Decoding the Gita: Seven Hundred Verses and One Leap of Faith
It all started with an entirely innocuous and unexpected call from my publisher, Dipankar Mukherjee, last February, asking if I was interested in writing about the Gita. With my typical bravado, I said ‘yes’, perhaps to keep sane and navigate a particularly difficult year. After the initial euphoria had died down, the enormity of the task I wanted to undertake began to slowly sink in. I soon realised I was attempting to pour out the entire Pacific Ocean into a small mug. And there were lakhs of interpretations already in the market, with frightening eyeballs garnered.
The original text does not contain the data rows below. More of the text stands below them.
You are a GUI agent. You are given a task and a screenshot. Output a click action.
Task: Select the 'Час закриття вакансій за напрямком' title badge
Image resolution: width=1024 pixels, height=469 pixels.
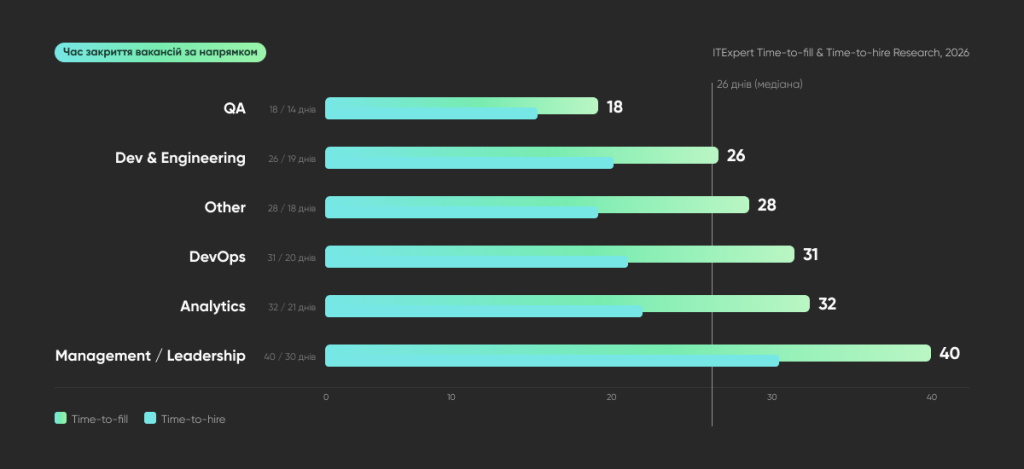point(160,52)
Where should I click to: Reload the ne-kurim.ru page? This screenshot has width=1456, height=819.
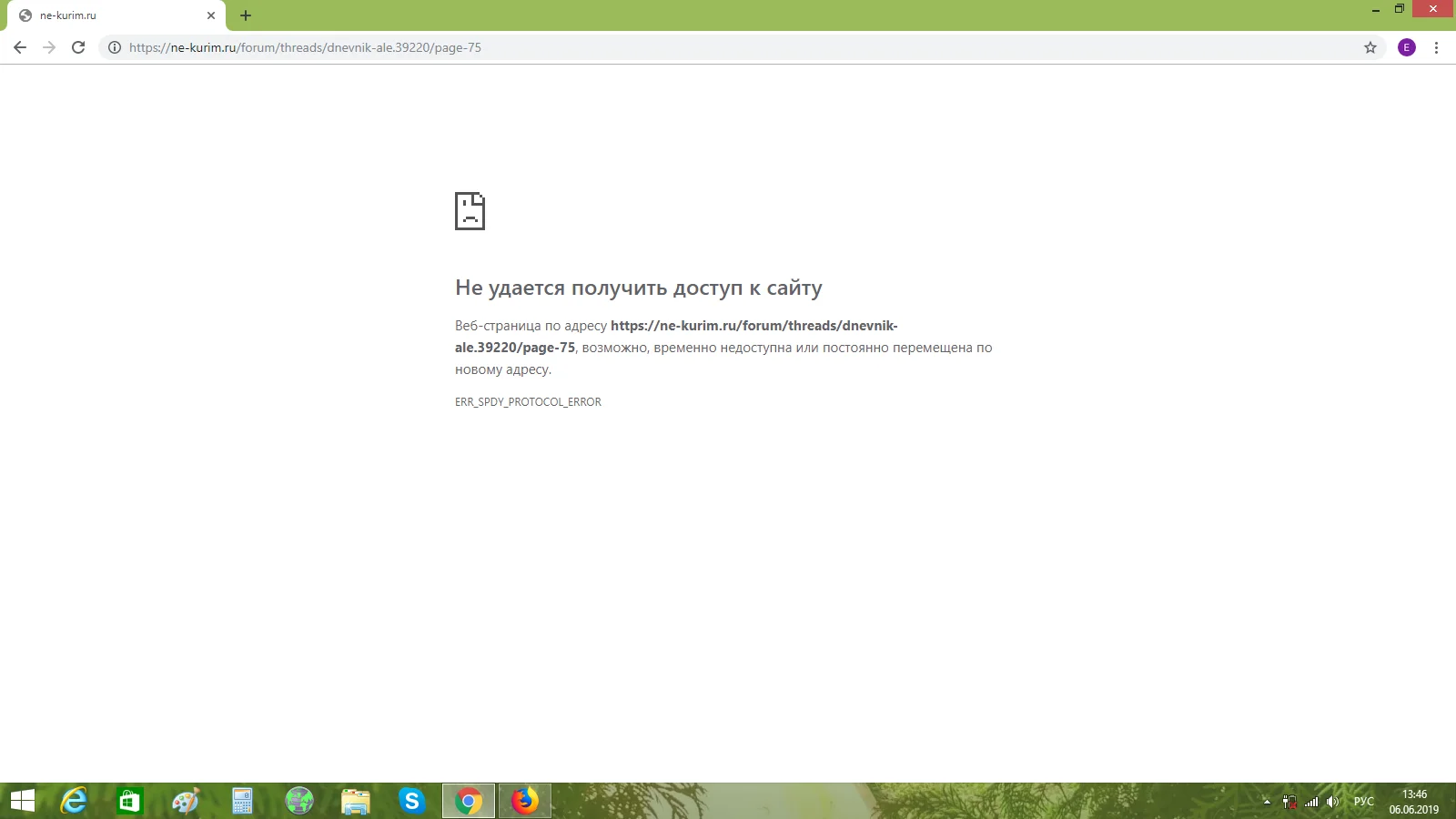[x=78, y=47]
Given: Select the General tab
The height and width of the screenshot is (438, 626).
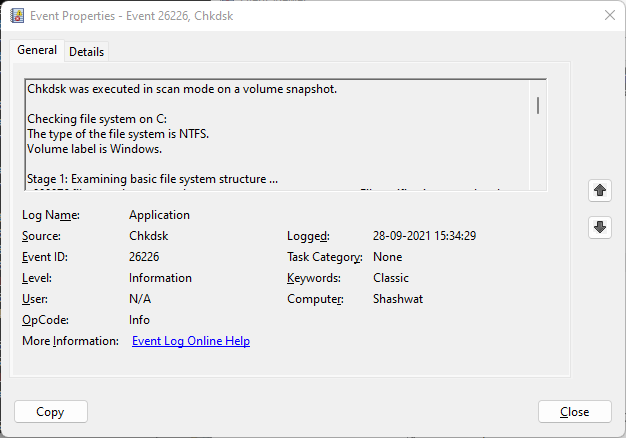Looking at the screenshot, I should click(37, 51).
Where was I to position my Gita? Wouldn’t it be lost in the crowd?
Was I to dumb it down or make it erudite and esoteric?
Both weren’t really my cup of tea. So I settled for the middle ground, making my interpretation as an accessible read while retaining the Gita’s profundity. Plus I had the differentiator, my core competency of decade-old mentoring across various educational boards, that gave me access to some great literary works.

My template was this. I was going to incorporate instances of world literature after every chapter, be it Shakespeare’s Hamlet, Dark Night of the Soul by St John, the tale of Sisyphus and poems by Walt Whitman and Rudyard Kipling. I would also generate implementable life hacks for today’s breathless world, which craved (perhaps unknowingly) some calm in its chaos. Which meant I had a large age group as my reader base. From 16 to 60, there was something age-appropriate to take away.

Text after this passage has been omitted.